--- START ---

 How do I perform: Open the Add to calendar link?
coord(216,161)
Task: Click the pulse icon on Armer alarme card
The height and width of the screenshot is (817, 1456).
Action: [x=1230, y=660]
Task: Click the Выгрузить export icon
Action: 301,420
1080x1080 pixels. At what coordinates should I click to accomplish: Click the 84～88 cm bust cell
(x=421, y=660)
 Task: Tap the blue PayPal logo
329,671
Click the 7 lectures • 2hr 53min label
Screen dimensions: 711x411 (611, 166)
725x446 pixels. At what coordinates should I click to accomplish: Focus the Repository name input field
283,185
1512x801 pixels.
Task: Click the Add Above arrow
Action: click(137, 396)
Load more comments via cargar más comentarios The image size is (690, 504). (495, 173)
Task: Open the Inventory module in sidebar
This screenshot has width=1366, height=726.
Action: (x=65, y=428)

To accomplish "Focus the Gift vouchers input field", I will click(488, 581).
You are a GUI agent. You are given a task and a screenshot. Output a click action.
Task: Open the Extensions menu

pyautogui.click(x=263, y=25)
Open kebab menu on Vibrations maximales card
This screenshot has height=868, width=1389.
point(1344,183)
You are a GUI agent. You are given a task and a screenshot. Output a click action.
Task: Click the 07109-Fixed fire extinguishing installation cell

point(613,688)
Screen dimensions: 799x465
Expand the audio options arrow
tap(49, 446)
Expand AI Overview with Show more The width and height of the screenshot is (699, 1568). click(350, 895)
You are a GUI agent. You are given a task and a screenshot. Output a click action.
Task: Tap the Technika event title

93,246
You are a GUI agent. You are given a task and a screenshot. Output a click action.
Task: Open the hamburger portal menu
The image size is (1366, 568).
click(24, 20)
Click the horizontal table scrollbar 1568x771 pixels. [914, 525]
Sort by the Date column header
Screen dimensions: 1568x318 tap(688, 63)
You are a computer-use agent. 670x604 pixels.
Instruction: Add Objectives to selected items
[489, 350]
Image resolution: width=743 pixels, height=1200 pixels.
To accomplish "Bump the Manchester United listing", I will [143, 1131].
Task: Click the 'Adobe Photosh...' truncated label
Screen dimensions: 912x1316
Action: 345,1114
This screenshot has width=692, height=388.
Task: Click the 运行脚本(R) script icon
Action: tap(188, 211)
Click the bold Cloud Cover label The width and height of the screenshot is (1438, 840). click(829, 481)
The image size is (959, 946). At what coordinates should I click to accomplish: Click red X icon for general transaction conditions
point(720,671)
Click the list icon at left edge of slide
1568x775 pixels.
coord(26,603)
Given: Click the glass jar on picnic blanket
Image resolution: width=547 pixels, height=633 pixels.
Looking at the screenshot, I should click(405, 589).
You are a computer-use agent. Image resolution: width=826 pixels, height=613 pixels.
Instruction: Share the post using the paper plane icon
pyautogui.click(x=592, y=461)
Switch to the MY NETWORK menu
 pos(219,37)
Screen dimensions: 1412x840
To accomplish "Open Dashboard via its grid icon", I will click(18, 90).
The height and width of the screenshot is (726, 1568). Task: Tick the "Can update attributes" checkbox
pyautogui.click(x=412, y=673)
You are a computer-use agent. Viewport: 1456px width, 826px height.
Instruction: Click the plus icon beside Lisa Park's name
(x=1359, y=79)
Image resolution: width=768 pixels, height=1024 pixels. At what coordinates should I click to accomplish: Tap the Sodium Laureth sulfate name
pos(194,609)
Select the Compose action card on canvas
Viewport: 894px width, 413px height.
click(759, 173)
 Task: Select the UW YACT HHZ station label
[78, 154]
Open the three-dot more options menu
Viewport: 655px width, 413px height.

--- END ---

## WHAT IS BEING ASKED
Say, as a bare number, how many lines above contain the word "more".

## ANSWER SPACE
3